• **Work to be completed**:
What you write must be the lines from the one holding "Given: Toggle the" through the final line of the records below, reproduced exactly, minus the pictures.

Listed entries START

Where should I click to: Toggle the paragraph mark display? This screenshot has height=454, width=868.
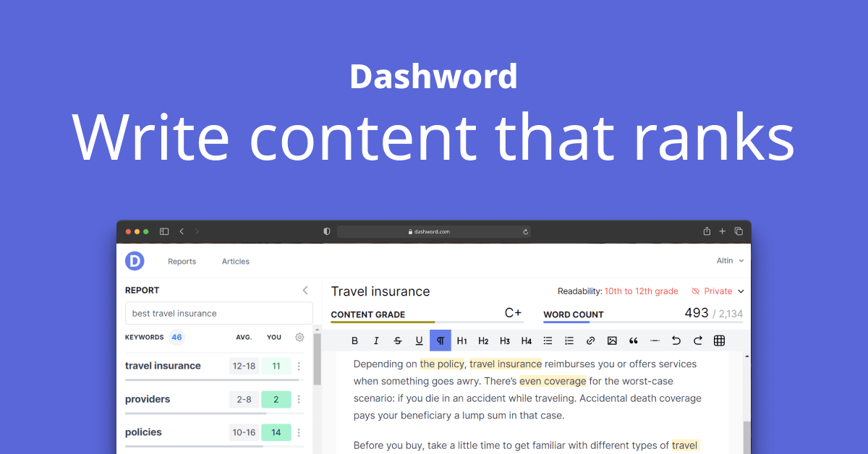pyautogui.click(x=441, y=340)
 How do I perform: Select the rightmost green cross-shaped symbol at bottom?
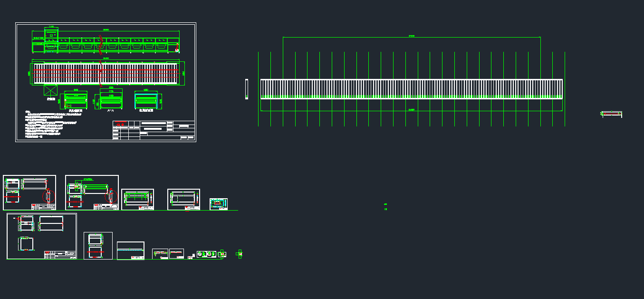(239, 254)
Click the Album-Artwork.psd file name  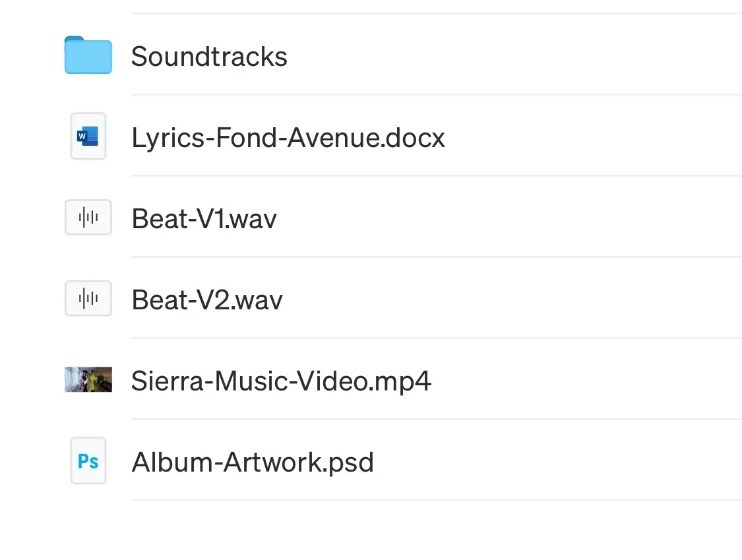click(x=253, y=462)
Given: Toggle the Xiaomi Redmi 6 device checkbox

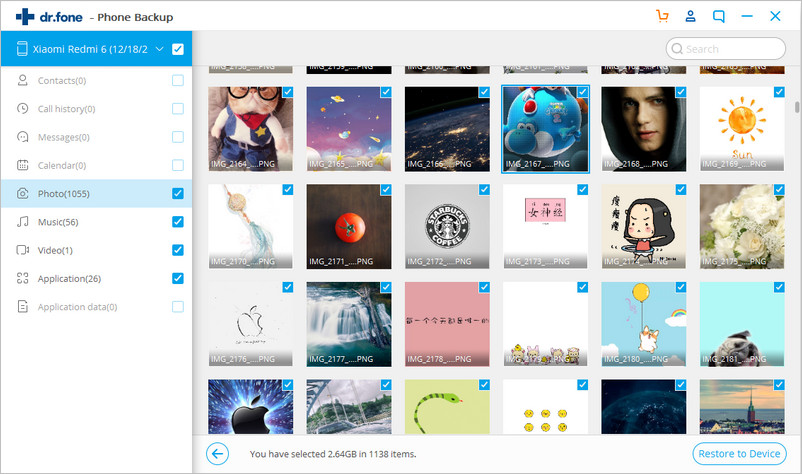Looking at the screenshot, I should click(x=177, y=49).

Listed entries END

• **Exercise answer**:
Given: Toggle the Xiaomi Redmi 6 device checkbox

Looking at the screenshot, I should click(x=177, y=49).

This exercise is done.